▸ **SOURCE RECORDS**

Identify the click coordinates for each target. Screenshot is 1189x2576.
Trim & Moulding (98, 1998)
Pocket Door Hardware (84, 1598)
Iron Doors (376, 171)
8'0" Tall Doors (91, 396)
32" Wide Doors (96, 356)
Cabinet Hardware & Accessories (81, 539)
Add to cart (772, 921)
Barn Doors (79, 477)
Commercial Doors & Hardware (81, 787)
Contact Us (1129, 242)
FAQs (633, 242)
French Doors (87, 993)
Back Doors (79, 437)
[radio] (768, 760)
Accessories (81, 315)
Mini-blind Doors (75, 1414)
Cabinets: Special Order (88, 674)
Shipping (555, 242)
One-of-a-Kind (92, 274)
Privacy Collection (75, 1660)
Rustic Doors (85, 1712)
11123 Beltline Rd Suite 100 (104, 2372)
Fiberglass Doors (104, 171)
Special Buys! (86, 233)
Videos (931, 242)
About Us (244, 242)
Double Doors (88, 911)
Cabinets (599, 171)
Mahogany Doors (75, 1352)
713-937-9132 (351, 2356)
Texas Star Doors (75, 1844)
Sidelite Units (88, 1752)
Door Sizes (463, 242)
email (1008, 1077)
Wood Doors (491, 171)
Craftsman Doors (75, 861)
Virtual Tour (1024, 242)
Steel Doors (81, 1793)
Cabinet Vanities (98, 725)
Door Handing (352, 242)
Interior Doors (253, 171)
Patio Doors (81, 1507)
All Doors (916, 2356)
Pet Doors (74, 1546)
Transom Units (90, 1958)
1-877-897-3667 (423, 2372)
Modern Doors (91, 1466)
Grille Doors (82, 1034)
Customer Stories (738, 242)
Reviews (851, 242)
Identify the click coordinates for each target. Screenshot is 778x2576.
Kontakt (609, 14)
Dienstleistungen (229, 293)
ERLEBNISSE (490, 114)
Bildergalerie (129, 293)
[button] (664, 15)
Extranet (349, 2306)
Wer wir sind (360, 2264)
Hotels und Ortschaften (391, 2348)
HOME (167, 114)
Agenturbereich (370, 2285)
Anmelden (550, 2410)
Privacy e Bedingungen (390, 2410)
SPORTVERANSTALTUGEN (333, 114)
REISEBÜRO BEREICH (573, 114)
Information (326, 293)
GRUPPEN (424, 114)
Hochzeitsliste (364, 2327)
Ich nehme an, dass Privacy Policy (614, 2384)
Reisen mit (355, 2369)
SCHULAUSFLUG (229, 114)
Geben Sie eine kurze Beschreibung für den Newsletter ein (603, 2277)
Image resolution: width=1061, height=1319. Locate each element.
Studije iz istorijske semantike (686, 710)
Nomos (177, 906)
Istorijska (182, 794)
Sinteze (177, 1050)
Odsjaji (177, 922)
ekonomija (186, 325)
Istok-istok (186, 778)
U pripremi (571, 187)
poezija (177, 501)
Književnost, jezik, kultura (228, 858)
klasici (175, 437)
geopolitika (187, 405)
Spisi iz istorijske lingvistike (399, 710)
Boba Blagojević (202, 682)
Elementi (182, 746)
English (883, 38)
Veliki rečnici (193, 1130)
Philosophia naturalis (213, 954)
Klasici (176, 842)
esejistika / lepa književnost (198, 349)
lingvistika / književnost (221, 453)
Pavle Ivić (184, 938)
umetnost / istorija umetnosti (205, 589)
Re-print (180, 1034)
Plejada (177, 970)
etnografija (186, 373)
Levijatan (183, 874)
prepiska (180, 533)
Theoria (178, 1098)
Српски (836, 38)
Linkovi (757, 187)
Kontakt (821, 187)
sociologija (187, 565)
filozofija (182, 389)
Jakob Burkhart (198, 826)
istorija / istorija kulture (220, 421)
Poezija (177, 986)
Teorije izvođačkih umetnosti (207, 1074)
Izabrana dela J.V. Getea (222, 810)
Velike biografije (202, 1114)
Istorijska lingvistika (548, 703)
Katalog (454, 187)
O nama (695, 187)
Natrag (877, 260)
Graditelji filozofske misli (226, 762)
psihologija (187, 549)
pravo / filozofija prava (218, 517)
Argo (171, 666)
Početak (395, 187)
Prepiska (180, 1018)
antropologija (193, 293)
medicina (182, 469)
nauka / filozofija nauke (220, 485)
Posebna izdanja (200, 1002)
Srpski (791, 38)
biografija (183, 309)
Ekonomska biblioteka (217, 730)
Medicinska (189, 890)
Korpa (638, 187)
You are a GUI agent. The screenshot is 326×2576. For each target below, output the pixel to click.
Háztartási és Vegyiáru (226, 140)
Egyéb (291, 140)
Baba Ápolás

▸ **THE REQUEST**
Show each line of the data that contains the word "target".

▸ **OUTPUT FOR THIS EXERCISE**
Identify the click coordinates for each target. Screenshot is 1189x2576.
Identify the click coordinates for each target. Screenshot is 778x2576.
You are a GUI agent. The screenshot is 326×2576. For each target below, output the pixel to click.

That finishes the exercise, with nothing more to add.